それを口元で動かしながら低い声は黙った。私もまた海の方を向く。ザブリン、ザバリンと波が物悲しい旋律を優しく奏でる。

どれくらい経っただろう。少し日も傾いてきている。ふと足元を見ると…そこにきらりと光る物があった。私は目を疑う。
そんなまさか…でも間違いない。私の手から無限の海へと放たれたはずのイヤリングはまた手が届くすぐそこまで流れ着いていた。波にゆらゆら揺られながら、浜辺に取り残されそうな、でもすぐまた沖へさらわれそうな…。
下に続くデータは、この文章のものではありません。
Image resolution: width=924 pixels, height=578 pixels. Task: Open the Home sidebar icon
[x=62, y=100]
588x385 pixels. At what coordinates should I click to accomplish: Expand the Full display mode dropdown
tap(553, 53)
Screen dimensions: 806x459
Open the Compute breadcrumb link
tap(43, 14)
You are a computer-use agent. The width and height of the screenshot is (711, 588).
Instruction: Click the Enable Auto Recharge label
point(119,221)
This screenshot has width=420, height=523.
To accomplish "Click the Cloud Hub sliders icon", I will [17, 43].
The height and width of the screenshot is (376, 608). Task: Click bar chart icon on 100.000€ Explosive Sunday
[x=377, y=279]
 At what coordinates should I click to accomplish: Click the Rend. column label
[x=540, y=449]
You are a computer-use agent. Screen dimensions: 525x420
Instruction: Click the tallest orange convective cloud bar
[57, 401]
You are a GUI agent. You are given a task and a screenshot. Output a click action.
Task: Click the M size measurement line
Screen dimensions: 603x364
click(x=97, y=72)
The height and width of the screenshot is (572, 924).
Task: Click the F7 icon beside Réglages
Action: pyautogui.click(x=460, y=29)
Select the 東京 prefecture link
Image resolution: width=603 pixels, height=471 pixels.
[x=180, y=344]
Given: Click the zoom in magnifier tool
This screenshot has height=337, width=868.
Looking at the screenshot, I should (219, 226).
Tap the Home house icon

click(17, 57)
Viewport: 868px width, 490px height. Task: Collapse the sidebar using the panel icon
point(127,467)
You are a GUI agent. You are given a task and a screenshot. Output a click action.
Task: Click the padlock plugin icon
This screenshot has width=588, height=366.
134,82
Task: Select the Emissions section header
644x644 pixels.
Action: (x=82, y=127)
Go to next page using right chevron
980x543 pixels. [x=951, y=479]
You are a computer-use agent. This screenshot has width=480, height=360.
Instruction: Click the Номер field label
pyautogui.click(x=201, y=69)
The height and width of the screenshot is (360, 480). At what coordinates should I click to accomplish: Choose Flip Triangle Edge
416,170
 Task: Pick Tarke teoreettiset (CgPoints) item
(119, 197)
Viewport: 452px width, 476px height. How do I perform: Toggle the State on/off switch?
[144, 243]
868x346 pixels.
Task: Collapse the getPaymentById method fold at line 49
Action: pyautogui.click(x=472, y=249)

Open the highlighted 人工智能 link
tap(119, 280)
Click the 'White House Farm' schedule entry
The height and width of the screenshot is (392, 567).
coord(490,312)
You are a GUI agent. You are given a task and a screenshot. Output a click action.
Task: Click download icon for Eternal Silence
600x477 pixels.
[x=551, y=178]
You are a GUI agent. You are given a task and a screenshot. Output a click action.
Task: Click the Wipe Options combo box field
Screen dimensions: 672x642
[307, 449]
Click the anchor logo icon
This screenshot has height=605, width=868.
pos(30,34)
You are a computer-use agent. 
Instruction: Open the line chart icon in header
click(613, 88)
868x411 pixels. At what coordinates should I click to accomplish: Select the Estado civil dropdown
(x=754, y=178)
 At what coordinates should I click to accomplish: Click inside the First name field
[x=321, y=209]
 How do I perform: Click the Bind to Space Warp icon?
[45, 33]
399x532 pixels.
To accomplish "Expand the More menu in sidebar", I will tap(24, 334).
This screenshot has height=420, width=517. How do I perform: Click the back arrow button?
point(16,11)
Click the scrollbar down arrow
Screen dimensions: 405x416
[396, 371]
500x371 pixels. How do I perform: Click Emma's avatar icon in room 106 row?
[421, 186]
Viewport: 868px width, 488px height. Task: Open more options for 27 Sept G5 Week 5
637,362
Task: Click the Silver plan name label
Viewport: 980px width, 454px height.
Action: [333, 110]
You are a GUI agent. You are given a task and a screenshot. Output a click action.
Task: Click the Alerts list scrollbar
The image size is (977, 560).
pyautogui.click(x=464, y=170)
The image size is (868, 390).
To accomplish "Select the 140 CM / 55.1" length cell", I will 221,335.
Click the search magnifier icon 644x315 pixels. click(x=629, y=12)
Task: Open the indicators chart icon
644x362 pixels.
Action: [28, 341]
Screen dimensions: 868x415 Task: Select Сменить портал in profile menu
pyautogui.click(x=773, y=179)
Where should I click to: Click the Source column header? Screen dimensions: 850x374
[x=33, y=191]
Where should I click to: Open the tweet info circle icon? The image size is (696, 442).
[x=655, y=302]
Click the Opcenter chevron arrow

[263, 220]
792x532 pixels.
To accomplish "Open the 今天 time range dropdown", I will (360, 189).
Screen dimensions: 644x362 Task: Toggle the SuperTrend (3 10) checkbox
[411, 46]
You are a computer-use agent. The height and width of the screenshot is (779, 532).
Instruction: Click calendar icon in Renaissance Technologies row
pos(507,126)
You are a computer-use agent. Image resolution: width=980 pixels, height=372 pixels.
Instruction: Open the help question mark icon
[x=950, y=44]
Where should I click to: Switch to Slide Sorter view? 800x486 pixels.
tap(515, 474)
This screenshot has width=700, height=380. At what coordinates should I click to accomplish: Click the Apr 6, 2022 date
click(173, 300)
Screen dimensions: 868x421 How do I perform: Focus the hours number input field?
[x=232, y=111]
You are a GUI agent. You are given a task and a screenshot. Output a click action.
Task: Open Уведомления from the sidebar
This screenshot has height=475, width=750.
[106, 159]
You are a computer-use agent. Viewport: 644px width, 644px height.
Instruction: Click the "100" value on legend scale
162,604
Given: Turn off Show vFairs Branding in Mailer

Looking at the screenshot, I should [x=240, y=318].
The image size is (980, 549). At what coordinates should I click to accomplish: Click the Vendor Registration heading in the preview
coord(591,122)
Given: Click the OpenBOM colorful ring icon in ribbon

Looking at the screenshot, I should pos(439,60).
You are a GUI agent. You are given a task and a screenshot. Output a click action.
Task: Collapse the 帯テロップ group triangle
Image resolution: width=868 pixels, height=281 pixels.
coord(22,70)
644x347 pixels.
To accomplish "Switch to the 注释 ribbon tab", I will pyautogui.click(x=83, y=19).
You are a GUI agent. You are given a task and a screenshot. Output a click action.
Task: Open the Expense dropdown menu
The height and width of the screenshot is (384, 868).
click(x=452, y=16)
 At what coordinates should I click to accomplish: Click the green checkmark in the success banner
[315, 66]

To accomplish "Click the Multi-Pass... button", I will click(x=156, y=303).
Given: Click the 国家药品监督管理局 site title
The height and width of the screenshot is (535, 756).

思わず私はカイカンを見た。彼は逆の方を向いていてこちらのことは意識していない。でももし…彼がこのイヤリングに気付いてしまったら?遺体が発見されたバッグの中にもう片方のイヤリングが残っていて、カイカンもそのことを把握しているとしたら?だとするとまずい。
どうする?今のうちに拾って隠した方がいいか?いや、そんな動きをすればかえって目立ってしまうか?
…やめよう。おじいちゃんとおばあちゃんは私を関わらせないようにしてくれた。それを私が台無しにしてはいけない。余計なことをしなくても、きっと天が…いや、海が裁きを下してくれる。
「あの、刑事さん」
私は明るく呼び掛ける。彼は穏やかな顔で振り返った。
「私、そろそろ帰りますね。お仕事頑張ってください」
「ありがとうございます。お気を付けて」
微笑むカイカン。私は一礼してその場を後にする。ちらりと横目で見ると、星の形のイヤリングはまだ波間で揺れながら、不安定に行ったり来たりをくり返している。
「ああそれと…」
立ち去る私の背中にこれまでで一番低い声が告げた。
「ハッピーバースデー」

 しばらく歩いてもう一度だけ振り返る。遠くなった浜辺にまだカイカンは佇んでいたけど…ふいにかがんで波打ち際の何かを拾う動作をした。
大丈夫だよね、おじいちゃん、おばあちゃん。
彼が拾ったのは、きっと綺麗な貝殻に違いない。